Tinjauan fiqh siyasah terhadap sanksi bagi pelaku makar dalam KUHP Pasal 104
Main Author: | Noviansyah, Noviansyah |
---|---|
Format: | Thesis NonPeerReviewed Book |
Bahasa: | ind |
Terbitan: |
, 2020
|
Subjects: | |
Online Access: |
http://etd.iain-padangsidimpuan.ac.id/6086/1/1510300018.pdf http://etd.iain-padangsidimpuan.ac.id/6086/ |
Daftar Isi:
- Tindak pidana makar adalah suatu tindak pidana yang berhubungan dengan masalah keamanan Negara dalam negeri. Makar suatu tindak pidana yang dapat membahayakan suatu kepentingan masyarakat dan Negara.Terjadinya makar dapat mengganggu stabilitas nasional. Dalam sejarahnya, Indonesia pernah beberapa kali mengalami beberapa tindakan makar yang dilakukan oleh warga negaranya.Tindakan makar dilakukan dengan menentang ideology bangsa, sehingga melakukan penyerangan kepada kepala Negara yang sah.
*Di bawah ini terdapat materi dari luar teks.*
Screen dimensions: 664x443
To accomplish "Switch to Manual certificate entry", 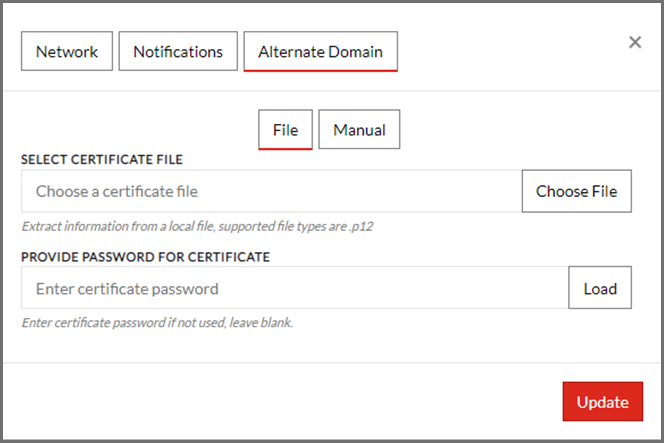I will pyautogui.click(x=359, y=130).
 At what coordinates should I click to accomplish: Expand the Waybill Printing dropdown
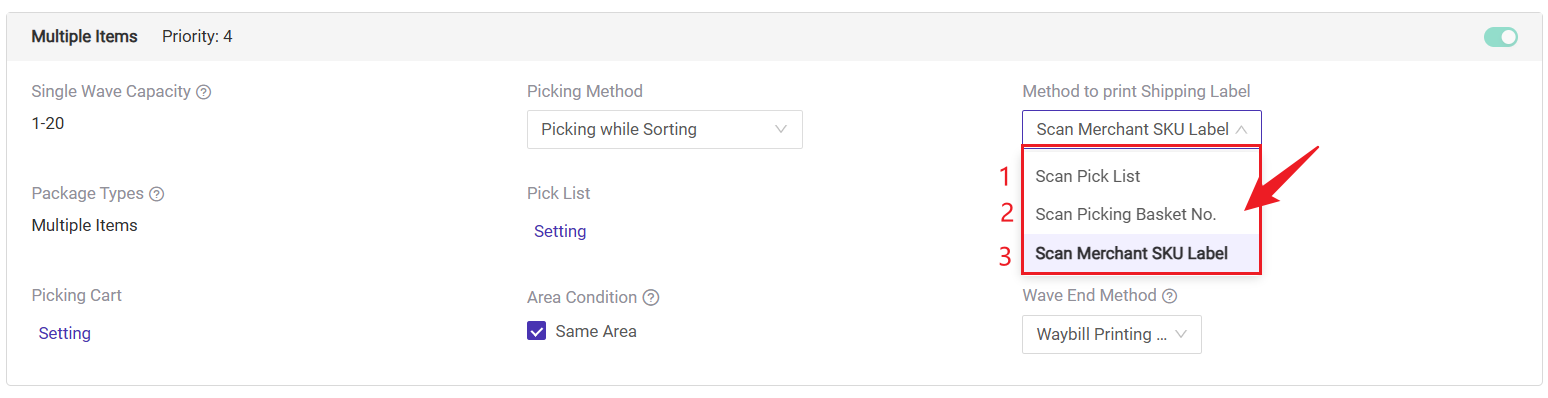click(x=1112, y=334)
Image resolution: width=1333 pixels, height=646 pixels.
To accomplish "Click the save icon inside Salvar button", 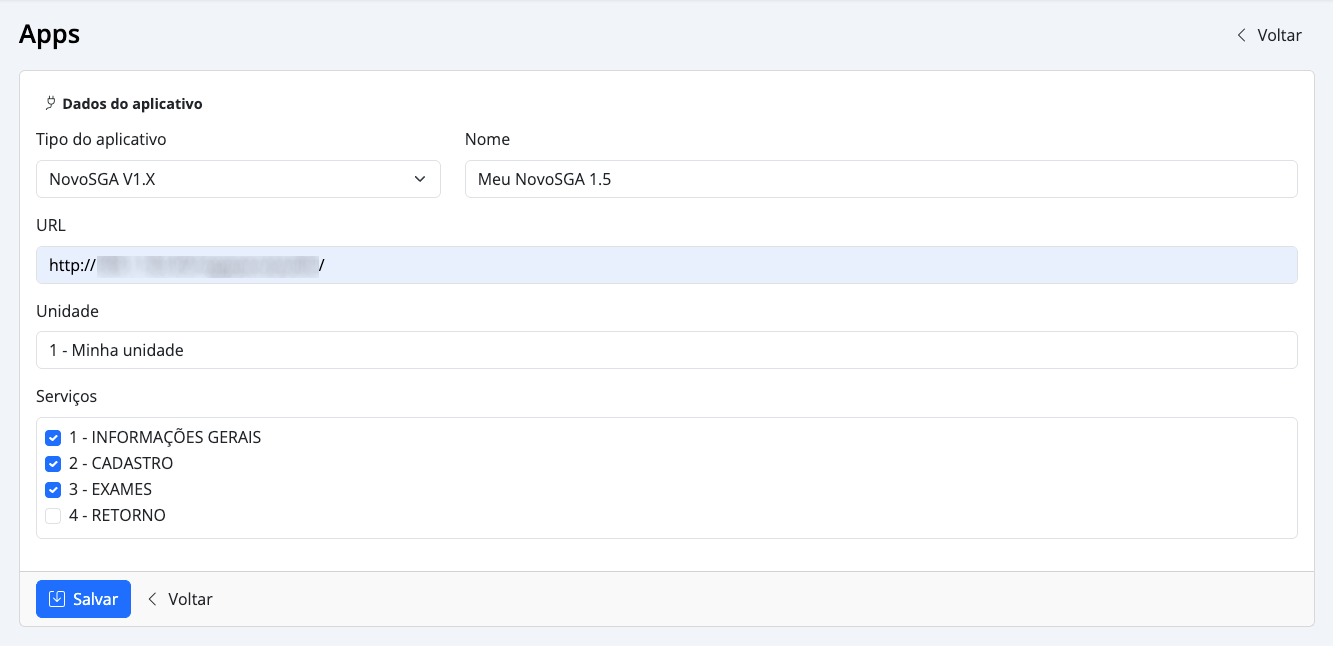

Kejahatan yang masuk dalam kategori makar yang mengancam suatu keamanan Negara dan keselamatan Negara RI dimuat dalam Bab I Buku II KUHP bentuk Pasal 104 yaitu makar yang menyerang keamanan Presiden, Sedangkan dalam Hukum Pidana Islam pemberontakan termasuk kedalam jarimah Huddud yang ketentuan serta sanksinya terdapat dalam Al-Qur‟an Surat Al-Hujurat ayat 9. Adapun rumusan masalah dalam penelitian ini yakni bagaimana sanksi pelaku maker terhadap KUHP?. Serta bagaimana tinjauan Fiqh Siyasah terdahadap sanksi bagi pelaku maker dalam KUHP?. Penelitian ini merupakan jenis penelitian kualitatif yang bersifat deskriptif analitis dan normatif, karena sumber datanya tidak dapat dipisahkan dengan datadata kepustakaan, antara lain berupa buku, jurnal, undang-undang maupun laporan hasil penelitian dari peneliti terdahulu yang berhubungan dengan subjek atau objek penelitian. Dalam penelitian ini menemukan hasil bahwa sanksi makar dalam hukum Islam adalah diperangi dan dijatuhi hukuman mati (Jarimah Huddud), dan sanksi bagi pelaku makar menurut hukum positif adalah pidana penjara. Namun, disini pelaku makar sudah bisa dipidana Apabila telah memenuhi tiga unsur, yaitu permulaan niat, permulaan pelaksanaan dan pelaksanaannya tidak selesai karena kehendaknya sendiri, dan untuk hukumannya dikurangi sepertiga. Namun, dalam pemberian sanksi kepada bughat maupun makar harus dilakukan secara hati-hati dan sebelumnya harus ada proses musyawarah.